Associado à parte sonora, importa referir que foi adicionado pela primeira vez ao jogo o voice acting em inglês, que por sinal fizeram um óptimo trabalho em dar ainda mais personalidade aos personagens. No entanto, continuo a achar que a dobragem em japonês faz mais sentido e encaixa melhor na cultura representada.

O único defeito que encontrei foi a ausência de legendas em português neste remaster. Pode parecer repetitivo, mas a ausência deste elemento pode dificultar a experiência para os jogadores que não dominam outras línguas, especialmente num jogo tão dependente de narrativa e diálogos como Raidou Remastered. Apesar de haver este cuidado em outros títulos anteriores, espero que em futuros remasters ou lançamentos a Atlus tenha atenção a este detalhe, garantindo uma experiência mais abrangente para todos os jogadores.

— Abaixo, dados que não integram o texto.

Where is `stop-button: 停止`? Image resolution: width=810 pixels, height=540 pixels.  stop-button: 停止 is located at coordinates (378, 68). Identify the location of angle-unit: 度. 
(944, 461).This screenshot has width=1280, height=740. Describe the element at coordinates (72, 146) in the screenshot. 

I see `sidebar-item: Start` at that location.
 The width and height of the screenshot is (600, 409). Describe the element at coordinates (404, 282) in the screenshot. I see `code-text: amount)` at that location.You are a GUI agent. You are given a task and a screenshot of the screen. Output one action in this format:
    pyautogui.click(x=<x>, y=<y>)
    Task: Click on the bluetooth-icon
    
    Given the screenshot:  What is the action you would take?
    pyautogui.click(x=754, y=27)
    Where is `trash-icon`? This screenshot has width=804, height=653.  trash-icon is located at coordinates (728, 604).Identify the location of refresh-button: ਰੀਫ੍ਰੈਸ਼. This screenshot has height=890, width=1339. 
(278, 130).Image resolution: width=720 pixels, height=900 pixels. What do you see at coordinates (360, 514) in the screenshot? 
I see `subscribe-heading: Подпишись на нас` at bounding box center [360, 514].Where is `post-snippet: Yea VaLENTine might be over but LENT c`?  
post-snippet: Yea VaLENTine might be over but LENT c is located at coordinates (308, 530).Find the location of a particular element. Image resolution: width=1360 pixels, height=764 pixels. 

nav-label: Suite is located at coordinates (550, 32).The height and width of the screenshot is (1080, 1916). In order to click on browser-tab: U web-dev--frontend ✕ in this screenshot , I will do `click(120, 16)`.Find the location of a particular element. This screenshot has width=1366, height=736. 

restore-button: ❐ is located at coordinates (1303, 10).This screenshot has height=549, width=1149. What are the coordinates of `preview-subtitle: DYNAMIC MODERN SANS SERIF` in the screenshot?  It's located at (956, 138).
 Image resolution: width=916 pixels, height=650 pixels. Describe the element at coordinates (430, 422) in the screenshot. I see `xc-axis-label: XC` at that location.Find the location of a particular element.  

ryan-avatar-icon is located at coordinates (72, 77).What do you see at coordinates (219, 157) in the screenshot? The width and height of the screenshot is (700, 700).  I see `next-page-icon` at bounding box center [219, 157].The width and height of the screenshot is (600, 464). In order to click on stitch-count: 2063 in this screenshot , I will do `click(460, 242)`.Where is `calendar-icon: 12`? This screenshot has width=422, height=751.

Depois de ter caído no esquecimento durante mais de 20 anos, RAIDOU Remastered: The Mystery of the Soulless Army é uma aposta acertada da Atlus. Este remaster do spin-off da série Shin Megami Tensei trouxe melhorias relevantes para o combate e exploração, tornando a experiência mais dinâmica e fluida. Os gráficos e o áudio aprimorados renovam a atmosfera única do jogo, sem esquecer a adição do voice acting em inglês, que acrescenta ainda mais personalidade às personagens. Apesar da ausência de legendas em português e das missões secundárias serem demasiado simples, este é um excelente exemplo de como uma remasterização de um jogo deve ser feita.
Fico a aguardar com grande expectativa o segundo título desta série, e espero que no futuro, a Atlus decida lançar a duologia Shin Megami Tensei: Digital Devil Saga para que possamos continuar a experimentar estes clássicos.